We’re happy to share with you another post in our ongoing series of how cities in Michigan got their names. Here are five more – including a seasonal city, perfect for this time of year. In case you missed them, here arePart 1, Part 2 and Part 3.
You might already be thinking, “Battle Creek must have been the site of some epic battle!” The reality of it though is a bit less epic. In 1825 a group of government surveyors were working near a stream near the present day site of the city when two Pottawatomi Native Americans appeared at their camp asking for food. A discussion turned angry and, during a brief skirmish, one of the surveyors took the Native Americans captive when he produced a rifle. The surveyors reported the skirmish to the Governor and later surveyors at the site recalled it as “Battle Creek.”
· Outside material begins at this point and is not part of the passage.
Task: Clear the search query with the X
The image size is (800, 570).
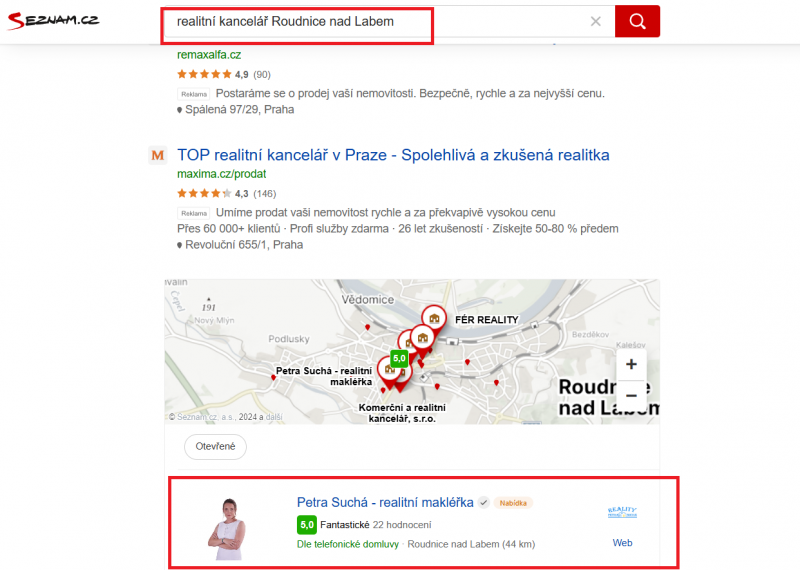Action: [x=595, y=21]
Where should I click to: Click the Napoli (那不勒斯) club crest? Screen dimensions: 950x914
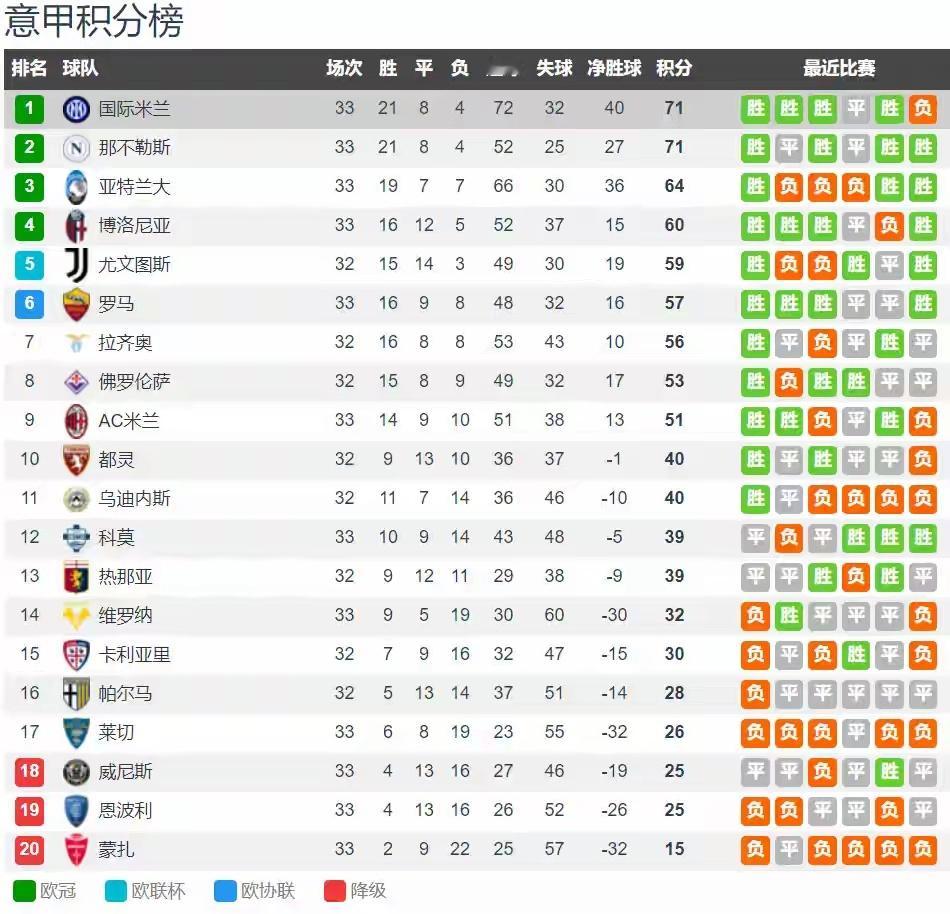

The city of Royal Oak is named after a legendary oak tree. In 1819 Michigan Governor Lewis Cass set out to explore Michigan and prove surveyors’ claims that the area wasn’t completely swampy and uninhabitable. At first, swampy land was all they were finding until the group came across a massive oak tree, much larger than any other in the area. It reminded Gov. Cass about an oak tree King Charles II of England is said to have taken refuge under during an enemy attack in 1660. Recalling that story, Cass and his companions named the tree and the surrounding area “Royal Oak.”
Flint’s recorded history also dates back to 1819 when a trading post opened. It was originally called “Grand Traverse,” however over the course of 17 years it had other names as well like “Todd’s Crossing”, “Sidney” and “Flint River” after the local Indian name “Pawanunking,” which referred to the nearby river’s rocky bed. It was later shortened to Flint in 1836 before being incorporated as a city in 1855.
There are a few theories on the origin of the name for Hell, Michigan. The most popular involves a man in the 1840’s named George Reeves who, when asked by officials what he wanted to name the settlement he helped start, replied, “Call it Hell for I care!” Another story of the town’s name comes from the frontiersmen who traveled the low-lying wetlands at the height of mosquito season. After traveling through such wet and infested terrain they referred to it as “Hell.”
The story of Christmas, Michigan’s name is a bit more merry. A Munising man began a roadside factory in 1938 so that he could create holiday gift items. Unfortunately, the factory burned down shortly thereafter, but the name and the factory’s roadside Santa Claus stuck around to this day.